This week's best album that was recorded in a garden shed and thankfully doesn't sound like it is, is by composer/producer Chris Morphitis.

Drawing deep on the spirit of improvisation, the compositions on Where To Go can often come across like loosely woven threads held together by infrequently changing root chords. Each song feels like a distinct story, with its own laws of time and space, and with varying degrees of growth and development, and the composer successfully draws strong performances out of his chosen cast of free-thinking co-performers.

Lending their considerable talents to the collection are Hassan Erraji, described by Morphitis as a "wildcard improviser," forming a tight string section with British cellist Ian Burdge, the pair positing very different tones (literally). All the tracks on the album were recorded in live takes, with musicians being chosen not only for their ability, but for their improvisational experience.

The result is a mixed bag of the very gorgeous and ever-so-slightly sugary. 'Claustro' kicks off with a dirgey stoner workout that becomes absorbed into a King Crimson-esque, episodic melody, doing that classic prog thing which has found an outlet with acts like Grails in recent years. Its fusion of gypsy rock and noughties heavy rock could be a readymade soundtrack to Guy Ritchie's steampunk Sherlock Holmes features and feels a little contrived, although I'd love to visit the shed Morphitis recorded it in. He manages to achieve a breezeblock of a drum sound - like those Fosters adverts with the guys dancing around in tin helmets, where the guy looking in says "Bad news mate... it looks like they don't have a toilet."

Let's keep up with the movie / TV references; being entirely instrumental, many of the song structures feel like snippets from modern movie soundtracks - slow-burning, classy, beautifully spaced and mixed.

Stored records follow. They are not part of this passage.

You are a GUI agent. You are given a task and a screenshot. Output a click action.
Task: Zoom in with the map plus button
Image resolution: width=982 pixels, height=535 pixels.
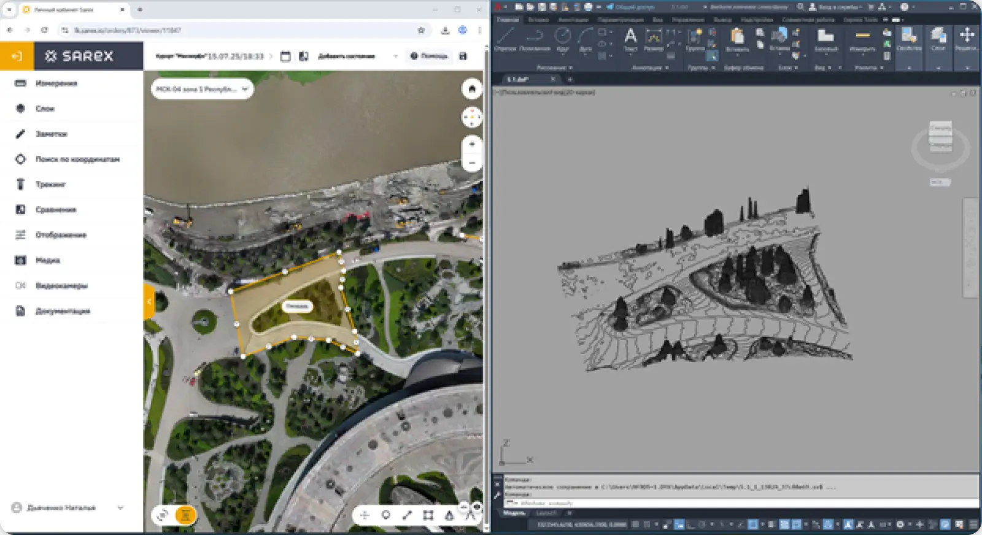472,144
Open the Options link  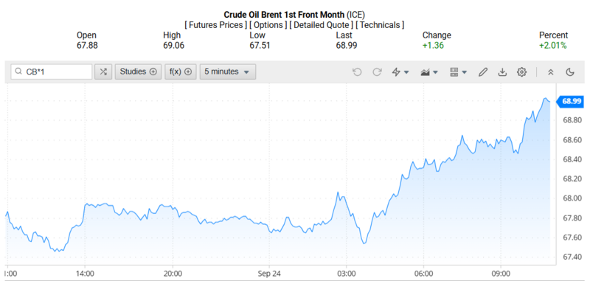click(x=268, y=25)
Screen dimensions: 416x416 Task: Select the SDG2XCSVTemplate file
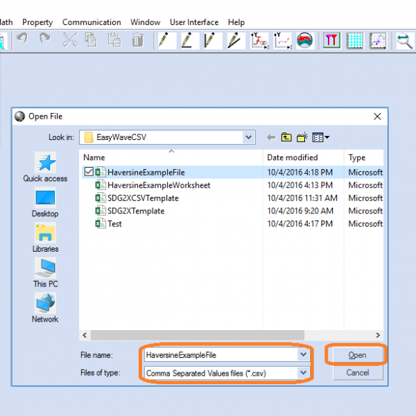(x=142, y=198)
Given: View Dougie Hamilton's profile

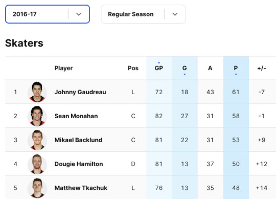Looking at the screenshot, I should click(79, 164).
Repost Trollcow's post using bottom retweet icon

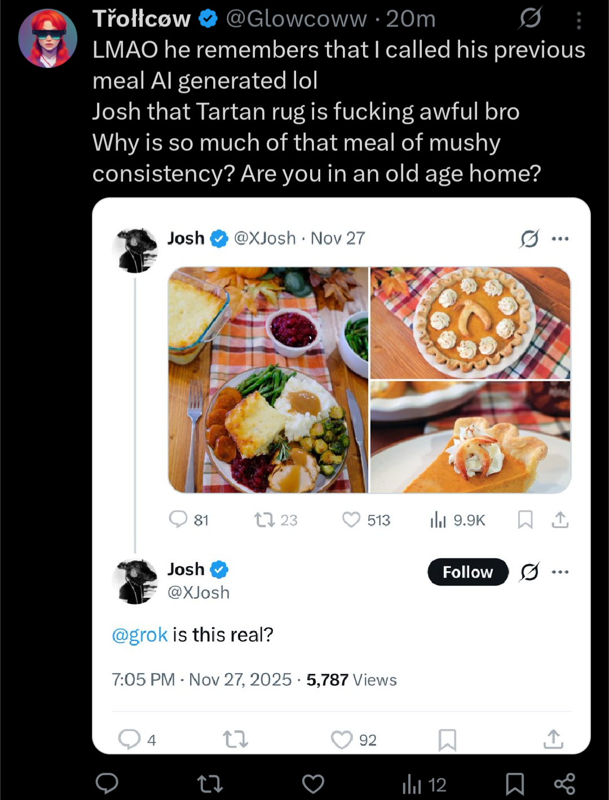[210, 784]
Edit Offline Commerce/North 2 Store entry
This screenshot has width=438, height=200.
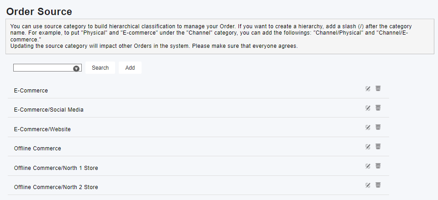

So 'Yellow Lines' could be straight off Park Chan-wook's Stoker, an uneasy, sophisticated, repressed number with breathey strings and a subby bassline that is hard to pin down to a particular instrument. 'Peel Feel' is Wes Anderson directing Ryan Gosling in a John Hughes-style return to high school drama-comedy, and probably the best thing on display. 'Coat Tails' is a delightful slice of afro-pop, a pyramidic guitar arrangement layered like a Buddhist shrine, heavily influenced by Chartwell Dutiro (something which Morphitis is humble enough to recognise in the accompanying press release).

The less interesting sections are those which allow the composer's saccharine tendencies to show. 'If S2' sounds like Bono scoring the life of Daniel O'Connell, with all the attendant horrors that evokes. It even comes with the non sequitur of a stadium rock mid-section. 'Chartwell' doesn't do a great deal, for a long time, and is a disappointing end to an album that is otherwise pretty consistently enchanting.

Morphitis' roots as a producer are very much on display in the album's leaner moments, with the occasional dead end melody creeping in at times and perhaps a lack of a strong, guiding songwriter to nip off the fat. In its most glorious moments, it is a low key delight.